화학공학소재연구정보센터
Nature, Vol.380, No.6573, 416-419, 1996
Dominance of Mineral Dust in Aerosol Light-Scattering in the North-Atlantic Trade Winds
ATMOSPHERIC aerosols can affect climate by scattering and absorbing solar radiation(1-3). Most recent studies of such effects have focused largely on anthropogenic sulphate aerosols, which are believed to exert a substantial cooling influence(2). Mineral dust aerosols have been largely ignored, because it was thought that their scattering efficiency and concentrations were too low to have a substantial effect on climate. Here we report measurements of the light-scattering properties of North African dust delivered to Barbados by the North Atlantic trade winds.
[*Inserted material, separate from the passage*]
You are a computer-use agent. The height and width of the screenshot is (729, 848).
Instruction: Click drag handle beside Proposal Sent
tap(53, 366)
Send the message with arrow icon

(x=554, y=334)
Although the mass scattering efficiency of the dust is only about a quarter of that of non-seasalt sulphate over the North Atlantic(5), the annual-mean dust concentration in Barbados trade-wind air is 16 times that of non-seasalt sulphate(6). The net scattering by mineral dust is therefore about four times that by non-seasalt sulphate aerosols. African mineral dust should therefore be the dominant lightscattering aerosol throughout the tropical and subtropical North Atlantic region, Our observations suggest that mineral dust could be an important climate-forcing agent over this ocean region and in other regions where dust concentrations are high(7,8).